It was so dark this morning, I convinced myself my housemate had left earlier than normal and I didn't need to get up yet. When I finally did check the clock, it was long past the time I should've gotten up. Past the time to catch the bus to work. And so, I guess I won't mind the impending time change and afternoon darkness quite so much.
Mid-autumn. Scorpio season. Halloween and All Saints' Day. When people believed (believe?) the veil between this earthly life and whatever exists after death runs thin. And we touch or glimpse the unknown, the things we fear the most.
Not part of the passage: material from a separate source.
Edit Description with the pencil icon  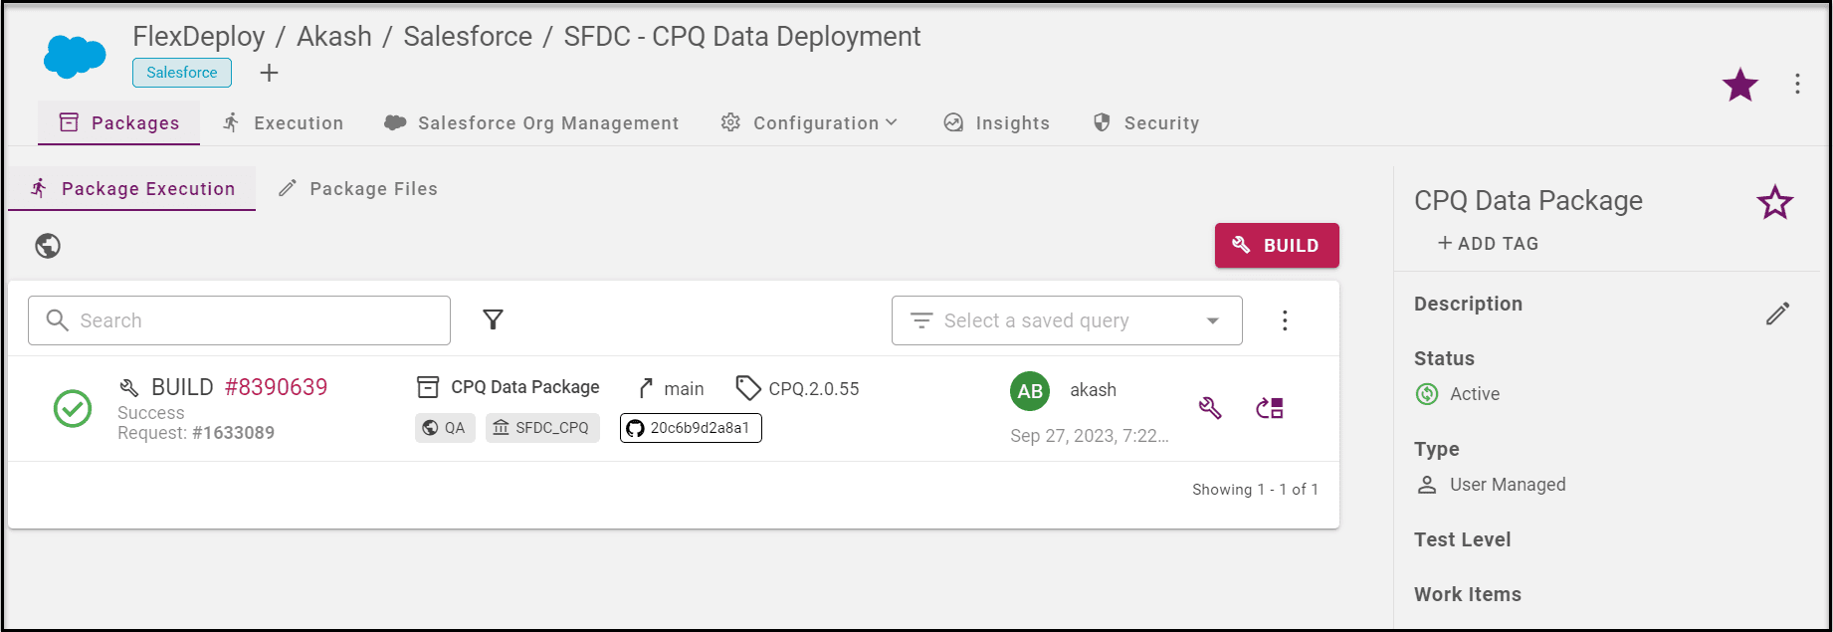(1778, 314)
I was watching a video on YouTube about how we have a light and shadow side, as does everything, and if we don't address the shadow, it expresses itself anyway, and if we are able to look it squarely in the face, we can learn from it and be inspired; or at least become aware of why we do the things we do, behave the way we do, respond as we do, without necessarily wanting to. Understand more what has become ingrained behavior, and maybe decide it's not inevitable, we can change.
And the show from last weekend dealt with death. I go back and forth in my mind whether or not the character had already died and the conversation was in a holding place after death, where one lets go; or if she was hallucinating it all at a point before death, and dies in the end. Either way, there was a final transition of letting go at the very end.
Working on the show, and listening, experiencing what I could from the process and from backstage, didn't make me depressed. It made me feel super alive, and happy, and in love with the world, especially all the people involved. Someone said something about the going from two people to a crowd, and I can't remember what they said exactly, but there are two people, then the sensory deprivation, and beams of light that rise from the wings like sun (or a double sun, so that it washes away the darkness) and lights that twinkle like stars from the ceiling and a rising song, all before the HYPERCUT crowd (us) comes on stage...I don't know, the last couple of times I experienced that transition, the gentleness of it, like coming out of a long, dark tunnel, a long dark, night (out of the lonely dark, and into light and company) was so moving to me. That someone designed that: it was perfect. It made me cry. (Of course, then I got disoriented on one of my very last exits, smacking hard into one of the main performers-I apologized later. Hurt so bad, I missed my last entrance, standing in the wings in a daze. - Every transition happened in blackout.)
And what seemed like it had been longer than a week (barely a week), was suddenly over.
And it's on to the next thing. (And autumn shows us how to let go, and move on.) And I want that next thing. I live for this.